We hardly understand what consciousness is. Why do we see colors when we perceive electromagnetic waves of specific frequencies and amplitudes? We do not know why we hear words when they are merely disturbances in the air pressure in certain patterns. We just assume we are conscious without really understanding what it means. Despite this ignorance, we confidently declare that inanimate objects do not have consciousness.
But more importantly, why does it matter? What is the point of this consciousness? When I see a tiger, does it matter if tigers look like cows and cows look like tigers? All that matters is that I can sense it and decide whether to evade it or remain calm.

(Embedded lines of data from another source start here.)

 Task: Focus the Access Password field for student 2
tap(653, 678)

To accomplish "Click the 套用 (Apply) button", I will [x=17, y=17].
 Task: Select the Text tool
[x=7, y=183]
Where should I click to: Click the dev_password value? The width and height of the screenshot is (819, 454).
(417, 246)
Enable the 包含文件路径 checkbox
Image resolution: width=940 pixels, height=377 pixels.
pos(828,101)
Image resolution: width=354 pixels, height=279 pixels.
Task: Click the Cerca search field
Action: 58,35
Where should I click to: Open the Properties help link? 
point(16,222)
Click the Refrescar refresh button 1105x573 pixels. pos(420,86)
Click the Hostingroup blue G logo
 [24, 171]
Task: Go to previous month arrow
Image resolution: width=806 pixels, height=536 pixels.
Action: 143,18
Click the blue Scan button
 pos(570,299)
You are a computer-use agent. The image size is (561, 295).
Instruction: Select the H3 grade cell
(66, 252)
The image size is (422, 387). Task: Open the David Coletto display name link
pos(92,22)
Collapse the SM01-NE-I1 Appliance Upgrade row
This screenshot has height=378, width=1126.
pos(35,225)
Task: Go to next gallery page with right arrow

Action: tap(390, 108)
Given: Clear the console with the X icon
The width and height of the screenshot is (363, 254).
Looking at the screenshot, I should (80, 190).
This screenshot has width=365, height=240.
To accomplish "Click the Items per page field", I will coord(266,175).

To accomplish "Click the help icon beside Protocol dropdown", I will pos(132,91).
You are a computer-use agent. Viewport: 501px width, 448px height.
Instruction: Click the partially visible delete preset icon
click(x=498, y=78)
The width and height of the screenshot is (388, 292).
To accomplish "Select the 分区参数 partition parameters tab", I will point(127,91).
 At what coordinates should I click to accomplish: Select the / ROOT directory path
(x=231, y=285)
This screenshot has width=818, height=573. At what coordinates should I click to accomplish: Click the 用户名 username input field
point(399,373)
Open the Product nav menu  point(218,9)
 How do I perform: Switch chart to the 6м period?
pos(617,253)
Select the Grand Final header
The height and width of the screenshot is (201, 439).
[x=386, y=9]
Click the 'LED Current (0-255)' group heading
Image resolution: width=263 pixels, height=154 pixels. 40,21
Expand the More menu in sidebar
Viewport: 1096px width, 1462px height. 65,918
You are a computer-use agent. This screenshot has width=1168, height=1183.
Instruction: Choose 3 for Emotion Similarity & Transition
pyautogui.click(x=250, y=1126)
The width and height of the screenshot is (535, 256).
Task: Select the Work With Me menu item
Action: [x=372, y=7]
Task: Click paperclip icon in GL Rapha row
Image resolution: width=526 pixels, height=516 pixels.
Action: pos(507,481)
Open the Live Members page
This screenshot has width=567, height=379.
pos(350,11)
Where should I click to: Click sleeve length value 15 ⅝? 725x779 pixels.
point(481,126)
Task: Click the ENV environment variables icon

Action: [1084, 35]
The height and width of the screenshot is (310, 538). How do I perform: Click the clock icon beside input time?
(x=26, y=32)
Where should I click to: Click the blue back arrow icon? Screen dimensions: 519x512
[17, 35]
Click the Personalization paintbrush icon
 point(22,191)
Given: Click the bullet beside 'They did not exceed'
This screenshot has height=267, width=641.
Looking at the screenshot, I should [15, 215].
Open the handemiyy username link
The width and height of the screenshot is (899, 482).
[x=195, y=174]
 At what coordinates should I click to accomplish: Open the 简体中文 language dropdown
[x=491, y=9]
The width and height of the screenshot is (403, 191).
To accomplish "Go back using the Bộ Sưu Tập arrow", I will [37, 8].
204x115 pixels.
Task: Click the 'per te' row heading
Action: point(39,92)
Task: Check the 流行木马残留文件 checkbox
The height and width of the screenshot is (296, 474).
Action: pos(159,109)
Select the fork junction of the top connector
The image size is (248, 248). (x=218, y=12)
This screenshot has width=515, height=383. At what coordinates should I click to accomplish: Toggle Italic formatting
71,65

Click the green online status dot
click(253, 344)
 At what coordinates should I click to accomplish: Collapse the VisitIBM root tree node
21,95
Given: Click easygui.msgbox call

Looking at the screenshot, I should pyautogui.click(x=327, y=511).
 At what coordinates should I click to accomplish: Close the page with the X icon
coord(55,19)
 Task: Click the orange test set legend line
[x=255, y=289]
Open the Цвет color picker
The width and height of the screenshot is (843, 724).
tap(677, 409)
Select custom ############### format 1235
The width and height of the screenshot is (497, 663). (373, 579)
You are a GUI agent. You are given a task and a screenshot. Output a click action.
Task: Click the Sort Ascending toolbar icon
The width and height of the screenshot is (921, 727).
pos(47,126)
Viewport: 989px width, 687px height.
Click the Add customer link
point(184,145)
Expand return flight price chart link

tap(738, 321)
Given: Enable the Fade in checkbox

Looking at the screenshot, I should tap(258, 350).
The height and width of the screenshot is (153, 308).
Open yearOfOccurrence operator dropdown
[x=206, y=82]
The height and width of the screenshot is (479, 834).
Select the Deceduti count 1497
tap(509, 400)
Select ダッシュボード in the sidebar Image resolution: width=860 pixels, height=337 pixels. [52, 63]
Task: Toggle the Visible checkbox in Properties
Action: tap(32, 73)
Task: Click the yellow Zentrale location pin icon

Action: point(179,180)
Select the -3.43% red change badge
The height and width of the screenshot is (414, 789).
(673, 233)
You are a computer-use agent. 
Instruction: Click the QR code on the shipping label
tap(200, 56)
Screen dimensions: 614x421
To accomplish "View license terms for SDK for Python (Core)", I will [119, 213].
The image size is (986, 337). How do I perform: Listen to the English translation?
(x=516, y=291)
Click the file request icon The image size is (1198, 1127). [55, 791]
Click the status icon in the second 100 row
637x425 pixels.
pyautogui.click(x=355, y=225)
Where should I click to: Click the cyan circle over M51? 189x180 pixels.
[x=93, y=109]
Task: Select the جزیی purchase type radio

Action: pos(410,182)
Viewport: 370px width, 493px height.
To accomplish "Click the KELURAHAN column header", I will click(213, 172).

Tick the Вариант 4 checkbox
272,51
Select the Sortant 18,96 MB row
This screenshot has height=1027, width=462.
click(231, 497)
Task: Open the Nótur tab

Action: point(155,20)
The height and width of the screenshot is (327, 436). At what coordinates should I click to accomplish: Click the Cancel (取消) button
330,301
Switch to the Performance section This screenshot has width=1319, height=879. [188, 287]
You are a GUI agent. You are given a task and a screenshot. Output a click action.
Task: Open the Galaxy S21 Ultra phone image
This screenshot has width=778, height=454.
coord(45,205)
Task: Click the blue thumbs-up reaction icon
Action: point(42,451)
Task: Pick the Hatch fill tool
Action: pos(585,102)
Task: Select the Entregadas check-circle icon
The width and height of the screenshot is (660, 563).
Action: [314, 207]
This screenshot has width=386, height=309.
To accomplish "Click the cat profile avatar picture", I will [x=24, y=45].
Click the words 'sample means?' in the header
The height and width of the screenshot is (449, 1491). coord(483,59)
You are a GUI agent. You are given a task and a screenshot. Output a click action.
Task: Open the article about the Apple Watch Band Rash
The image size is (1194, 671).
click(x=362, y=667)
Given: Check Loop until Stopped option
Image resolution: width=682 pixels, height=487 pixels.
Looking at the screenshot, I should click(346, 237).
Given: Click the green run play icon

Does it matter if snakes look like ropes and ropes look like snakes? What matters is that I can determine if I need to run away or pick it up as a tool. It’s pointless to dwell on the form of consciousness, the form of our feelings. What matters is that we sense the world, understand it, react to it, and decide our next actions to navigate and extend our existence. This consciousness is merely a tool handed to us by evolution to help us survive.
Now imagine computers, with powerful AI, becoming more independent. Most chips are already fabricated automatically in clean rooms, though we discovered the fabrication process and operating principles. We wrote the code, but now computers rewrite that code. In many ways, computers control other computers and machines to create new computers and machines. It’s not entirely science fiction to imagine that the whole process could be automated in the near future. Computers could make other computers themselves. From recent demonstrations of AI, we already know that computers are pretty adaptable. ChatGPT’s responses are not predetermined or hard-coded; it adapts its answers to my prompts, which no coder had anticipated. There’s no reason to believe this adaptability can’t be scaled up to more general areas. So, computers could make other computers and adapt, eventually evolving in the world.
Now imagine, somehow, maybe killed in the epic battle of humans versus computers, no humans are left in the world. Yet, Earth remains with many computers roaming around, powered by solar energy. They don’t visualize the world the way we do. They don’t hear sounds as we do. They don’t understand language as we do. They don’t smell, but they sense chemicals. All the information is just zeros and ones to them. The whole world is a gigantic pool of digits for them. Yet, they sense the world. They communicate among themselves. They interpret signals and decide their actions. They respond to the world. Does it then matter to ponder if they are conscious?
I am unsure how the debate around consciousness and AI will unfold. Perhaps pondering the consciousness of AI is pointless. Ultimately, the significance of consciousness lies in its utility. For humans, it is the core of our experiences, emotions, and perceptions. For machines, it might be something entirely different or unnecessary. However, what truly matters is their impact on our existence—the human existence. Wouldn’t the world be much uglier without beings like us to perceive it? Or is this just a self-centered human viewpoint?